Growth of the #StopSucking Movement

In July 2018, Seattle became the first major US city to ban single-use plastic straws and utensils in food service settings.  San Francisco quickly followed suit in August 2018, passing an ordinance that bans bars, restaurants, and retailers from selling and distributing single-use plastic and bio-plastic straws, stirrers, utensils, and other similar items.  The ordinance also bans the use of takeout containers treated with fluorinated chemicals and requires that all single-use foodware and accessories must be recyclable or compostable.  The list of US cities that have approved similar ordinances outlawing plastic straws and/or related single-use plastic items also includes the California cities of San Luis Obispo, Santa Cruz, Santa Barbara, Oakland, Manhattan Beach, and Malibu; Miami Beach and Fort Myers Beach, among other coastal cities in Florida; and Monmouth Beach in New Jersey.  Furthermore, both New York City and Washington DC have proposed bills focused on reducing the use of plastic straws, while California and Hawaii are contemplating state-wide bans on plastic straws.
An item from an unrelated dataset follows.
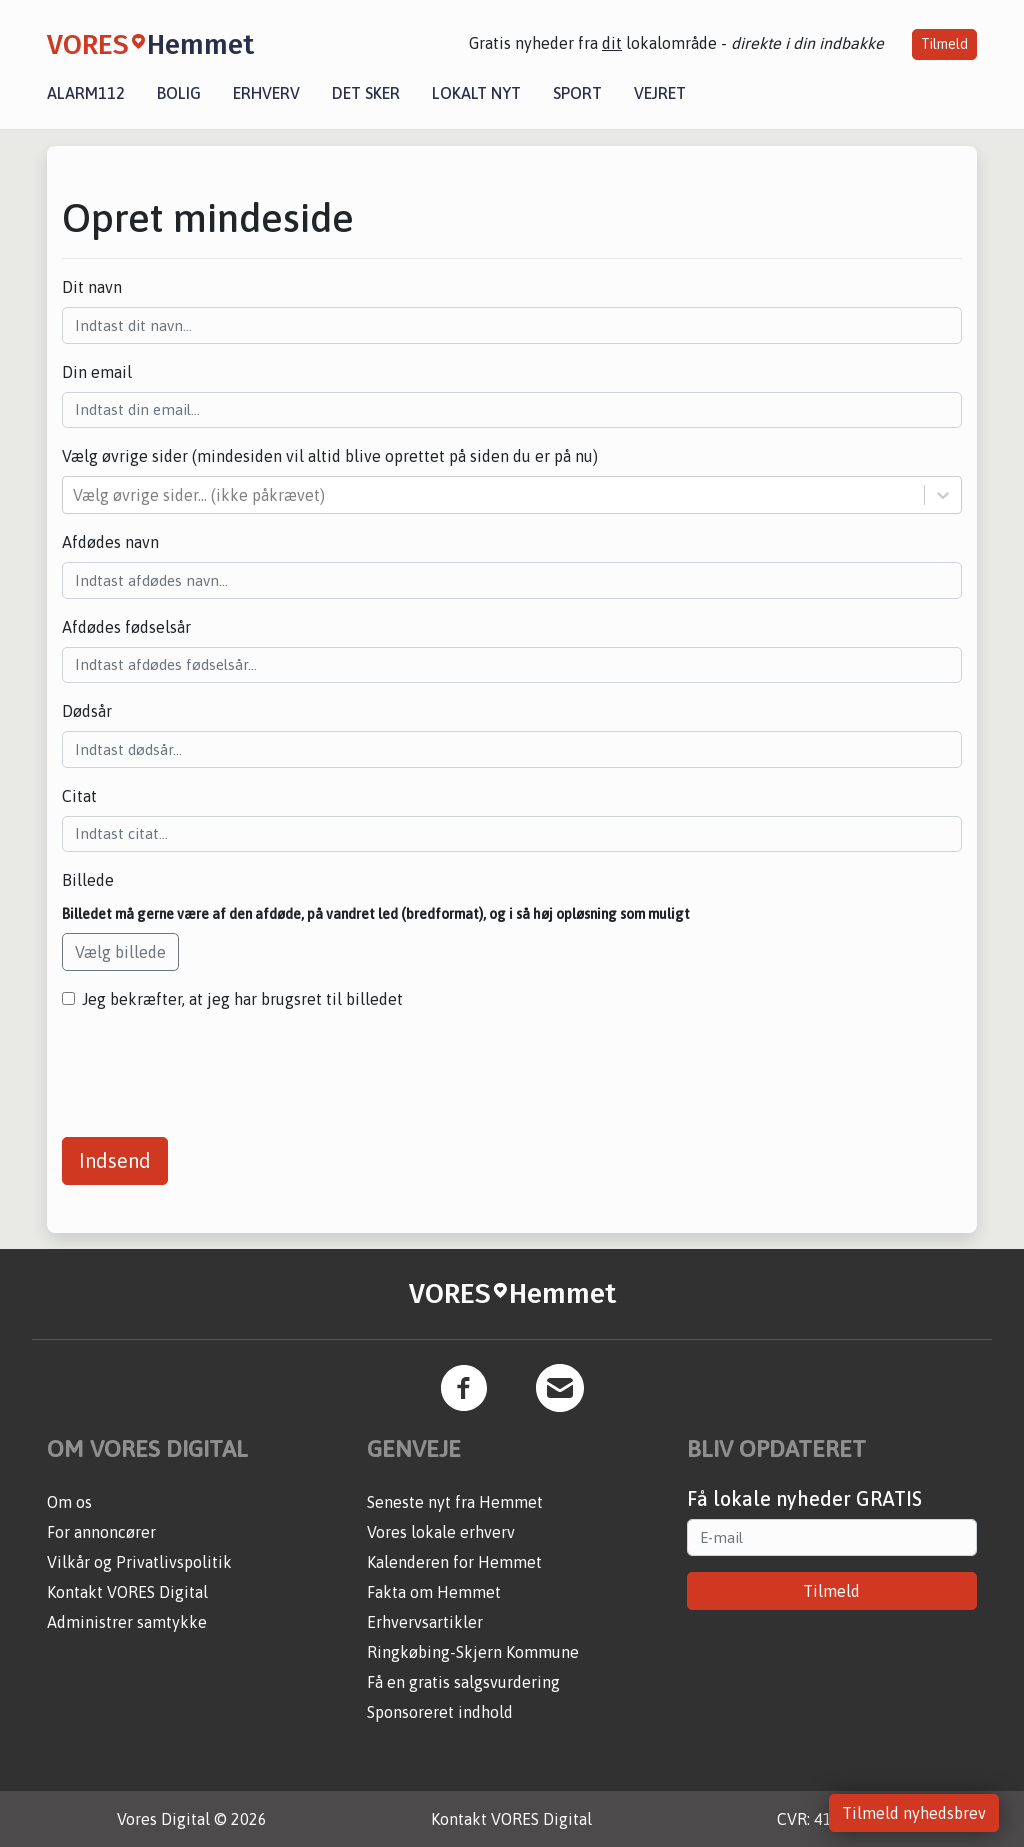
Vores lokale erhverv (441, 1532)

The anti-straw movement continued to gain traction throughout the country as numerous high-profile corporations joined the crusade by promising to phase out single-use plastic straws over the next several years.  Within the past few months, coffee retailer Starbucks declared its commitment to reducing environmental plastic pollution by eliminating single-use plastic straws from its stores worldwide by 2020, and fast-food giant McDonald's announced plans to test plastic straw alternatives at certain US locations this year.  Major hotel chains, including Marriott and Hyatt, have pledged to remove plastic straws, among other disposable plastic items, from their properties around the globe over the next year or so.  Additionally, Walt Disney and SeaWorld have vowed to eliminate plastic straws at the majority of their theme parks.  The list of corporate participants also includes major food service companies like Bon Appétit Management and Aramark, which have both expressed their commitment to significantly decrease the amount of single-use disposable plastics distributed across their operations; Royal Caribbean, which will stop providing plastic straws on its 50 cruise ships by the end of 2018; and American Airlines and Alaska Airlines, which both plan to replace single-use plastic straws and drink stirrers with more sustainable alternatives on flights and in their airports.


Drawing the Short Straw

The plastic straw bans have faced opposition from the disabled community, as well as from disability advocates.  In general, these groups feel the bans overlook the needs of individuals with disabilities that reduce mouth control or cause biting, in addition to those who require straws to drink because they are unable to lift a cup to their mouths.  In response to this pushback, many establishments will still have straws – typically biodegradable plastic or paper types – available upon request for those who need them.  However, it is important to note here that straws made from alternative materials may not always be an effective option for individuals with certain disabilities

In addition to the concerns expressed by the disabled community, Starbucks has experienced some backlash regarding the potential environmental impact of its plastic straw ban and subsequent introduction of a sippy cup-like lid as an alternative.  The new strawless lid reportedly uses more plastic than the company’s standard lid/straw option; and is made of polypropylene, a material the US can no longer export to China for recycling.


The Last Straw

Will banning single-use plastic straws help clean up the ocean or solve all of our plastic pollution woes?  No, not necessarily – plastic straws only account for around 0.03% of total plastic waste by mass.  Does this mean the bans should be abandoned?  No, not necessarily – plastic straws may just be the tip of the trash iceberg, but the anti-straw movement and its associated public awareness campaigns may result in a positive spillover effect that guides overall corporate and consumer behavior toward more sustainable consumption.  The plastic straw bans may also lay the groundwork for larger commitments to reduce global plastic pollution and for the adoption of improved plastic recycling practices around the world.  Sit back and drink that in for a moment – minus the plastic straw.